[Collected data entries]
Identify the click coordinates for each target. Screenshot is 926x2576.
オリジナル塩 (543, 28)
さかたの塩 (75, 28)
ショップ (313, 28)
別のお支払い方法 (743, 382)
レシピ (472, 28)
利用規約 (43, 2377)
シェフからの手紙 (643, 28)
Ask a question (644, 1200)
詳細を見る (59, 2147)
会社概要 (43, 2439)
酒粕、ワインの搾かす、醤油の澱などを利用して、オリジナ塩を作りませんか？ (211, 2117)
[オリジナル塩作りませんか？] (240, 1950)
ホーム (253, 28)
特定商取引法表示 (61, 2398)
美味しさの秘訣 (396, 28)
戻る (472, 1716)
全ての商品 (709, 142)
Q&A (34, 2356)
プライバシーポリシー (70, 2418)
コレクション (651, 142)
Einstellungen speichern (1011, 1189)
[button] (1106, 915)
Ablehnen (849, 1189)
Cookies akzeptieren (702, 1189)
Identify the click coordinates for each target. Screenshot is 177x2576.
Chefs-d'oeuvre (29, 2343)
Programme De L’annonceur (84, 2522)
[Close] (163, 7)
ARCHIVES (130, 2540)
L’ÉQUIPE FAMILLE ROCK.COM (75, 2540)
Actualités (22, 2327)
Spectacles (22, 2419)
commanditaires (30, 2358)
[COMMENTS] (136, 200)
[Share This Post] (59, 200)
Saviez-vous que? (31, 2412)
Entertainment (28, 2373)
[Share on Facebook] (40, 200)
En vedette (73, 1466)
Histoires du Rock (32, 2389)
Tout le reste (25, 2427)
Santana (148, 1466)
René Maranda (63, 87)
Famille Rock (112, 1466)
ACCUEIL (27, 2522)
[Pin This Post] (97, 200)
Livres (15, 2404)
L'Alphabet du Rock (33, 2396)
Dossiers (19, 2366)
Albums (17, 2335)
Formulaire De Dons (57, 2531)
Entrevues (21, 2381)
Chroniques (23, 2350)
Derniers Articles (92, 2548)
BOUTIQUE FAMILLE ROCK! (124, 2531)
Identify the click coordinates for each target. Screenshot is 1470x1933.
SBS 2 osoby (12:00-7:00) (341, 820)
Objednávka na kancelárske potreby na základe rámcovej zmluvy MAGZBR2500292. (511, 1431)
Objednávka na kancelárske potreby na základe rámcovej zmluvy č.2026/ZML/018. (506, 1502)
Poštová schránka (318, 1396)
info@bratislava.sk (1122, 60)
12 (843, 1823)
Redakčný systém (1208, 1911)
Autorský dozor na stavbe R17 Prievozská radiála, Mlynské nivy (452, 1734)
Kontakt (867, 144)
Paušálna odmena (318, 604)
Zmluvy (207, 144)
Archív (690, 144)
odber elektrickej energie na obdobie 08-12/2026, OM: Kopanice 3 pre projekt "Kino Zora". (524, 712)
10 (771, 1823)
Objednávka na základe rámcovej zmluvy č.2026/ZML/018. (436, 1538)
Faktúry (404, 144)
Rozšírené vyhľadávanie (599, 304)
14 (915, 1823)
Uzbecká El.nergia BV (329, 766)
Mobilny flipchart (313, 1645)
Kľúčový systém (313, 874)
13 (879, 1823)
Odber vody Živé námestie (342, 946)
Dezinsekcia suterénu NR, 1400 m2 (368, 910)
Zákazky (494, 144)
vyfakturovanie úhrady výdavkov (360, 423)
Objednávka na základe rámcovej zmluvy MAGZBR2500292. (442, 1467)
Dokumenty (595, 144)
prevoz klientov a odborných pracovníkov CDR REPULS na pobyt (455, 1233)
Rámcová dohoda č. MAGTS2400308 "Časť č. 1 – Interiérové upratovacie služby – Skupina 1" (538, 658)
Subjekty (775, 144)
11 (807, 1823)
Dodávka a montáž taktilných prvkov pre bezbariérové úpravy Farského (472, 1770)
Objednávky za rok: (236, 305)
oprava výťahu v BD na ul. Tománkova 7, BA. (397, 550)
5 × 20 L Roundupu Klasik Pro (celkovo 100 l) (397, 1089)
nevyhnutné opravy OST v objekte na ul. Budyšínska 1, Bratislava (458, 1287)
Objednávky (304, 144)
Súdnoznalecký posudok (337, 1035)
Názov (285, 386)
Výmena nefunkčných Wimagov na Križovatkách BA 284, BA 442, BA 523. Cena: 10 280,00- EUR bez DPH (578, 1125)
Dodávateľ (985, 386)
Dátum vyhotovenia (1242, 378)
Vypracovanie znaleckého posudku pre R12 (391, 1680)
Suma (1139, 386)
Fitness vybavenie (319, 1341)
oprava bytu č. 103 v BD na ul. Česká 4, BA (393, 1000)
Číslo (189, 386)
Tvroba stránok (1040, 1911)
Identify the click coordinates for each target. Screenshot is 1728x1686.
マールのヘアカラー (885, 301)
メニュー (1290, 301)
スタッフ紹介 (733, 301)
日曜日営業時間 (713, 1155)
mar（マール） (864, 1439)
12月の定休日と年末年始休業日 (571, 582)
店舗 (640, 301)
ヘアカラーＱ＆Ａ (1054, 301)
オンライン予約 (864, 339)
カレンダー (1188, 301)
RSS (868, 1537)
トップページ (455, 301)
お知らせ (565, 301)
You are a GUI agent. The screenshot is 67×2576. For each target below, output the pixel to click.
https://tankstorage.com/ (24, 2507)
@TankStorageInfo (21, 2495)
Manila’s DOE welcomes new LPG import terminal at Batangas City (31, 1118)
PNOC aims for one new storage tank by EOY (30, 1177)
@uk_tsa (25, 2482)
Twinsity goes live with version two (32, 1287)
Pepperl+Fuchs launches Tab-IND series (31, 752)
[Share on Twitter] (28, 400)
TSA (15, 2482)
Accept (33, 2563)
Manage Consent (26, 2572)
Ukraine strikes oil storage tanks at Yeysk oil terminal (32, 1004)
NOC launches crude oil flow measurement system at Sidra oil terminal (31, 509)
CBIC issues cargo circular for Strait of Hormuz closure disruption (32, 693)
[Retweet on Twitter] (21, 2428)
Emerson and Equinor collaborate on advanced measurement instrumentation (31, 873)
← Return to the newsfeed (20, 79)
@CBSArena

◆ **Your task**: In the entries above, find the line with "vyfakturovanie úhrady výdavkov (360, 423)" and the line with "Manila’s DOE welcomes", then restate word for word both of them and every line between, with nothing more.

◆ **Response box**:
vyfakturovanie úhrady výdavkov (360, 423)
Objednávka na základe rámcovej zmluvy MAGZBR2500292. (442, 1467)
Dokumenty (595, 144)
prevoz klientov a odborných pracovníkov CDR REPULS na pobyt (455, 1233)
Rámcová dohoda č. MAGTS2400308 "Časť č. 1 – Interiérové upratovacie služby – Skupina 1" (538, 658)
Subjekty (775, 144)
11 (807, 1823)
Dodávka a montáž taktilných prvkov pre bezbariérové úpravy Farského (472, 1770)
Objednávky za rok: (236, 305)
oprava výťahu v BD na ul. Tománkova 7, BA. (397, 550)
5 × 20 L Roundupu Klasik Pro (celkovo 100 l) (397, 1089)
nevyhnutné opravy OST v objekte na ul. Budyšínska 1, Bratislava (458, 1287)
Objednávky (304, 144)
Súdnoznalecký posudok (337, 1035)
Názov (285, 386)
Výmena nefunkčných Wimagov na Križovatkách BA 284, BA 442, BA 523. Cena: 10 280,00- EUR bez DPH (578, 1125)
Dodávateľ (985, 386)
Dátum vyhotovenia (1242, 378)
Vypracovanie znaleckého posudku pre R12 (391, 1680)
Suma (1139, 386)
Fitness vybavenie (319, 1341)
oprava bytu č. 103 v BD na ul. Česká 4, BA (393, 1000)
Číslo (189, 386)
Tvroba stránok (1040, 1911)
Identify the click coordinates for each target. Screenshot is 1728x1686.
マールのヘアカラー (885, 301)
メニュー (1290, 301)
スタッフ紹介 (733, 301)
日曜日営業時間 (713, 1155)
mar（マール） (864, 1439)
12月の定休日と年末年始休業日 (571, 582)
店舗 (640, 301)
ヘアカラーＱ＆Ａ (1054, 301)
オンライン予約 (864, 339)
カレンダー (1188, 301)
RSS (868, 1537)
トップページ (455, 301)
お知らせ (565, 301)
You are a GUI agent. The screenshot is 67×2576. For each target below, output the pixel to click.
https://tankstorage.com/ (24, 2507)
@TankStorageInfo (21, 2495)
Manila’s DOE welcomes new LPG import terminal at Batangas City (31, 1118)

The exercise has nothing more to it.